Differences in protein dosage underlie nongenetic differences in traits

Genes and environments do not entirely explain variation in biological traits. Discrete and complex traits manifest distinctly in isogenic organisms in homogenous environments. One cause of variation in traits is variation in the expression of genes. We do not understand how variation in gene expression arises among isogenic individuals, nor do we fully understand the consequences. Here, for the first time in a metazoan, we quantified sources of cell-to-cell variation in gene expression to understand how it arises in the cells of Caenorhabditis elegans . We adapted an experimental approach and analytical framework we used previously in Saccharomyces cerevisiae. We measured cell-to-cell variation in gene expression attributable to: 1) stochastic molecular events in transcription and translation (a.k.a. intrinsic noise) and/or allele access, 2) pathway-specific signaling noise, and 3) general differences in protein dosage resulting from global differences in protein production or turnover.

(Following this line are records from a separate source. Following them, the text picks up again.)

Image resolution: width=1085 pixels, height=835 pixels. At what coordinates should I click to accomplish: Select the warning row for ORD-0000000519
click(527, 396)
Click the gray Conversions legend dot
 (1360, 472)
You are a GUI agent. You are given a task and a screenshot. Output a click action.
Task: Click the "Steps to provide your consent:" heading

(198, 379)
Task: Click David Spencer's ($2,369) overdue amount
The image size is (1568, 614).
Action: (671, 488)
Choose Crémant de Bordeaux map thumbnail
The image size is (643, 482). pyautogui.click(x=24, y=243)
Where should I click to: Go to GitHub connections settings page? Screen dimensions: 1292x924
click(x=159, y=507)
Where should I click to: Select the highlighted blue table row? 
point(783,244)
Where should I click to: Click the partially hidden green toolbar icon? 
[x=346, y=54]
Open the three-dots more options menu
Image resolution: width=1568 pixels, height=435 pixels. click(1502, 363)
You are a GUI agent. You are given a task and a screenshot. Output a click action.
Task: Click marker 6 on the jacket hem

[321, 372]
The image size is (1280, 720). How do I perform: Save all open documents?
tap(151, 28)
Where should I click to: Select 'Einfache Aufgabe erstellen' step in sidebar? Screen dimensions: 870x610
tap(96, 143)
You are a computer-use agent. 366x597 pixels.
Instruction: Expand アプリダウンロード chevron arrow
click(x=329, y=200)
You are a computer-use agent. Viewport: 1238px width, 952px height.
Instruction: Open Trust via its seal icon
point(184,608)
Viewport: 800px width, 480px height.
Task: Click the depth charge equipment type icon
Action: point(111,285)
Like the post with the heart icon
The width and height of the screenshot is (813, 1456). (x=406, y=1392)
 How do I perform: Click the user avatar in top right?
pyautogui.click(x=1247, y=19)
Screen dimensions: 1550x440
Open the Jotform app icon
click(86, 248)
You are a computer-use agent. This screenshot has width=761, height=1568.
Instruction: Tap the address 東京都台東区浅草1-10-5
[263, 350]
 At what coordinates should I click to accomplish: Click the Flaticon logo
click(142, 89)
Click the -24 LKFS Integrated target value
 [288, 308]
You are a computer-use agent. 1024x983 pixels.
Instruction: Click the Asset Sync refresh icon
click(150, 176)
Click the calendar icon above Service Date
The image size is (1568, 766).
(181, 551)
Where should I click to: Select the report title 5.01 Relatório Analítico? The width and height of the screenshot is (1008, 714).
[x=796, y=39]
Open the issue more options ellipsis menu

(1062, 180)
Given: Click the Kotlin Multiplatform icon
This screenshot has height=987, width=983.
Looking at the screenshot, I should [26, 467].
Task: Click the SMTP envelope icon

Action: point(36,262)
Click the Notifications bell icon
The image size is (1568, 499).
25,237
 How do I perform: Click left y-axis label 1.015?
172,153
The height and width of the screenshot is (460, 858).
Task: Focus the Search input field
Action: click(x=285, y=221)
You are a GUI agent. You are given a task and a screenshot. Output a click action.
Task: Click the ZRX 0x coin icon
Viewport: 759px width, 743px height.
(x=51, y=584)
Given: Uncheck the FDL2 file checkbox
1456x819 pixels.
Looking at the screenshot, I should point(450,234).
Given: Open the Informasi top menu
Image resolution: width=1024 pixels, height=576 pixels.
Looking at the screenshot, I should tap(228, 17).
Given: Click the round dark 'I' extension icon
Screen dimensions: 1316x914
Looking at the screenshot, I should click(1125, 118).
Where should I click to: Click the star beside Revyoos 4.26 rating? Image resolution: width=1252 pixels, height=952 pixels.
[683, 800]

Surprisingly, and in contrast with single celled organisms, in C. elegans cells, general differences in protein dosage constitute the major source of variation. Cells with high protein dosage came from animals with high protein dosage. These differences in protein dosage were consequential. Animals that made more reporter proteins had discrete traits consistent with higher dosage of unrelated neomycin resistance and Ras gain-of-function proteins, consistent with global variation in protein dosage. Our results suggest that the natural axis of protein dosage underlies nongenetic, nonenvironmental differences in complex and discrete traits, including penetrance and expressivity of hypomorphic and hypermorphic alleles. They also raise the possibility that differences in penetrance caused by differences in protein dosage might be responsible for some of the missing heritability in genome wide association studies.